Had to sell my old home I rented out due to relocating for a job. It cost me money for the 18months I had a tenant in there and more money when the tenant bailed out. I decided to sell to cut my losses which were:
1. Lost $25k from the sale (difference between buying and sale price - terrible market)
2. Carrying cost and cost of repairs until sale - $15k (Mortgage payment, utilities and repairs)
3. Closing cost - $24k (includes realtor cost, fees and $6k in property taxes)
Let me expand on the tax issue. We built the home and paid property taxes in arrears: sold in April 2015 but had to pay taxes for 2014 and Q1 2015 at closing.
Questions:
1. Can I claim the $25k in loss from the sale against my 2015 tax return?

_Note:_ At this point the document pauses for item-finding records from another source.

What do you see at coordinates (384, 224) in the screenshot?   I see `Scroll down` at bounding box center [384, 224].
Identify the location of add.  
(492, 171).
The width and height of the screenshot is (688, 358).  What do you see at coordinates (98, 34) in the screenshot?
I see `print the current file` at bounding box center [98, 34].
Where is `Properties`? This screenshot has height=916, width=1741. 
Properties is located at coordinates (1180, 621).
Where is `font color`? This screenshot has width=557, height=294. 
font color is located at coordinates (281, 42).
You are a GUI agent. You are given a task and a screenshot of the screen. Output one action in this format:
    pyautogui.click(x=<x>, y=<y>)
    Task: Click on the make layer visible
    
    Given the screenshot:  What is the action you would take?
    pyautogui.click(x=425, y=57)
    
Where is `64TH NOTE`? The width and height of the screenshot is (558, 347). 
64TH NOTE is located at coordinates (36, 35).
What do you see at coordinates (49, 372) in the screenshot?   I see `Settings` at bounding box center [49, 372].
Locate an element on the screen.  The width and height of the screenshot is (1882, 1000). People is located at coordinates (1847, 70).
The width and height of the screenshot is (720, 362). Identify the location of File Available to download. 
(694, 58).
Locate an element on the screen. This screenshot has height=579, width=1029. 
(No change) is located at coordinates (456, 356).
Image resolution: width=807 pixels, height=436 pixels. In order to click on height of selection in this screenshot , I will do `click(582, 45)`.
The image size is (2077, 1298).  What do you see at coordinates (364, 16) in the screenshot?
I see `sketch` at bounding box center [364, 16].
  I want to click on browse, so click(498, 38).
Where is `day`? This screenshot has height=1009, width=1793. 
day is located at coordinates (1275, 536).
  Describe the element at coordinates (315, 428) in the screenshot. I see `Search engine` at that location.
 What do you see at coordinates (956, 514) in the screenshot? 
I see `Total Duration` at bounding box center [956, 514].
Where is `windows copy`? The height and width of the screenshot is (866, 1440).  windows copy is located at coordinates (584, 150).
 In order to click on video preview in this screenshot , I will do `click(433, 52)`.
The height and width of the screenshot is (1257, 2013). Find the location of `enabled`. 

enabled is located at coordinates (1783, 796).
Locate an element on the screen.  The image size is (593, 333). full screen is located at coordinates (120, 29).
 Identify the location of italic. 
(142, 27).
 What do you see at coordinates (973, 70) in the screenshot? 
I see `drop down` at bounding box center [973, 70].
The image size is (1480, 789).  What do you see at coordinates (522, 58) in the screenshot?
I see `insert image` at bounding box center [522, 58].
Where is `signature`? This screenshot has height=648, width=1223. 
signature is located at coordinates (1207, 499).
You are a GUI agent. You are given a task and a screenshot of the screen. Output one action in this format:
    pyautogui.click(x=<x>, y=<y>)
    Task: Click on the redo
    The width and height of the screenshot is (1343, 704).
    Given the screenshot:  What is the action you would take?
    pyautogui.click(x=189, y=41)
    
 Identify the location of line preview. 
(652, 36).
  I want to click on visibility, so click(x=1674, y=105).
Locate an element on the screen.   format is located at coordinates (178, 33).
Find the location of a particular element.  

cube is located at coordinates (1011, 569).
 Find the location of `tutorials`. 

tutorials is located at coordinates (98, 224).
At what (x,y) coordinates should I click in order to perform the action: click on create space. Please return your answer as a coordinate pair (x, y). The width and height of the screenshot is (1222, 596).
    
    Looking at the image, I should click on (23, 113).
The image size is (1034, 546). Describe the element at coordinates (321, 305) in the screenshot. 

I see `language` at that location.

The home was rented for 2yrs.
2. Any tax benefit from the carrying cost expense? Engaged a debt collector against the tenants but have no hope of collecting as they have no assets.
3. Can I claim the property taxes in 2015 tax return?
Family income +$200k in event any of the tax benefit phase out at a specific income level
2) Utilities and certain repairs are currently deductible and should have figured into any annual loss on the rental. Annual deductible expenses include depreciation, minor repairs, mortgage interest (not principal), property taxes, etc. If these expenses exceeded income (rent) but were suspended by the passive loss rules, they were freed (usable) when the property was sold.
(3) I see no reason why the property taxes you paid at closing are not deductible in 2015.
Did you have a professional prepare the return the past few years?